List every person named in the article below about communicating under sea ice.

▶ _Excerpted passage_
◇ ◇ ◇ ◇ ◇
Thursday, January 12, 2017

Communicating under sea ice

The long-range under-ice sound communication system developed by WHOI engineer Lee Freitag and his colleagues.
In the Arctic Ocean, a cold water layer bounded above and below by warmer layers acts as a "sound duct" that channels sound waves over long distances.
Sound beacons suspended in the channel emit information-carrying sound signals that travel to other buoys and to autonomous underwater vehicles under the ice.
Data is relayed from the buoys to scientists via satellite.
(Illustration by Eric Taylor, WHOI Graphic Services)

From WHOI Oceanus magazine by Kate Madin

Engineers use ocean channel to efficiently relay sound

anks Island is one of 36,563 ice-covered islands sprinkled in the Arctic Ocean north of Canada.
It is home to the world’s largest population of muskoxen—about 68,000—one tiny village with a population of slightly more than 100 people, and an airport, which during the spring and summer of 2014 bustled with researchers poised to jump into the vast white Arctic.
◇ ◇ ◇ ◇ ◇
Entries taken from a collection
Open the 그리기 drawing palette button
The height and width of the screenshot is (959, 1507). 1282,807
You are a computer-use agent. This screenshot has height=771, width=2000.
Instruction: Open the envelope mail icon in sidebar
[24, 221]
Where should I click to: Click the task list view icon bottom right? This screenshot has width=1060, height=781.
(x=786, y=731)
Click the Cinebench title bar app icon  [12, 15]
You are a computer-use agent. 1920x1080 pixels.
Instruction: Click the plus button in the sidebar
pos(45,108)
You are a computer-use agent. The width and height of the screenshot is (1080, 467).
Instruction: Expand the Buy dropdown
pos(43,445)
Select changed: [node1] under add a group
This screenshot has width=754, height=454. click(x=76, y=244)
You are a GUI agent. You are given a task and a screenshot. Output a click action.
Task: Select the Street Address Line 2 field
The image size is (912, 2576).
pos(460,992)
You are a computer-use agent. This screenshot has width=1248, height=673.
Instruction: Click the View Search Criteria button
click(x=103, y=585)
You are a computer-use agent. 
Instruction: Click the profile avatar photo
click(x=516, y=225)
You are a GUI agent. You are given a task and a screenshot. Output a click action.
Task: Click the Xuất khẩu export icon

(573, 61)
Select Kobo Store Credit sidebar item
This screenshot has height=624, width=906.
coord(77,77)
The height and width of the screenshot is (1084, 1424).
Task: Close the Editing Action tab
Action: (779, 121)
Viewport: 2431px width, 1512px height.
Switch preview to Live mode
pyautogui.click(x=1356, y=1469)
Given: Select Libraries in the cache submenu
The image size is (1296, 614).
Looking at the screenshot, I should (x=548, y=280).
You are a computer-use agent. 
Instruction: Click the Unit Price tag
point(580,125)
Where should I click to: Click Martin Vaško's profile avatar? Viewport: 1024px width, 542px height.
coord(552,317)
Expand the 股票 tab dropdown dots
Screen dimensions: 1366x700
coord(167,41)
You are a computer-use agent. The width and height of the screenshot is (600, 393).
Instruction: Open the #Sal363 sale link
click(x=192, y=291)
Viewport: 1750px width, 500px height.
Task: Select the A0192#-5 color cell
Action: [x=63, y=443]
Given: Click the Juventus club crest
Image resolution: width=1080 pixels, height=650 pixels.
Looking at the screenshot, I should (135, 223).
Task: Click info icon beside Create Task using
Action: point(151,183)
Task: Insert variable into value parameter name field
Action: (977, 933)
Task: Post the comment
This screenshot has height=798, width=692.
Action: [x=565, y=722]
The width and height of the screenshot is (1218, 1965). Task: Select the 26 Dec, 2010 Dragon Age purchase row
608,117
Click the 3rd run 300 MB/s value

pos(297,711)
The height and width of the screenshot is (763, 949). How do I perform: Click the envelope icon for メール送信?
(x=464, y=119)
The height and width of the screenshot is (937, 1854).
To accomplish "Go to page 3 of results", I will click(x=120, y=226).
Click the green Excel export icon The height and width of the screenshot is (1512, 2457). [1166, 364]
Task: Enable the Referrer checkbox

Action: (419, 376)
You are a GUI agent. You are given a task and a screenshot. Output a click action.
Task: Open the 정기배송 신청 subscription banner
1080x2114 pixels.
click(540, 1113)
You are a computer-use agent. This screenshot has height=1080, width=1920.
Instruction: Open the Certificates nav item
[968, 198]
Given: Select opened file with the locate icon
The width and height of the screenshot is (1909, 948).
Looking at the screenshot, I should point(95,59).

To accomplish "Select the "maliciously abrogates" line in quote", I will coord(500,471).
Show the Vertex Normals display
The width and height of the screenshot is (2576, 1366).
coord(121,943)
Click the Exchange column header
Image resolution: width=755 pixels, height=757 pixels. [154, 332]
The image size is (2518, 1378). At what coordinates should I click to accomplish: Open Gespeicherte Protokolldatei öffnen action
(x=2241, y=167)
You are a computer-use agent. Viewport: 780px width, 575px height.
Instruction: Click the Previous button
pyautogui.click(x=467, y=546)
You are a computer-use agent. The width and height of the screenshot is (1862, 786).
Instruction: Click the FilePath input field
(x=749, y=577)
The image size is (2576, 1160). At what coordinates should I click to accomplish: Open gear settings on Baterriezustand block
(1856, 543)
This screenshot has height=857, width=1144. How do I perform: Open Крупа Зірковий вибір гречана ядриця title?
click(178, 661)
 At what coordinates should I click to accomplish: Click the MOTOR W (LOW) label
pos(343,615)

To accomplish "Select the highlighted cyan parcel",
◇ ◇ ◇ ◇ ◇
▶ _Solution to the problem_
Lee Freitag, Eric Taylor, Kate Madin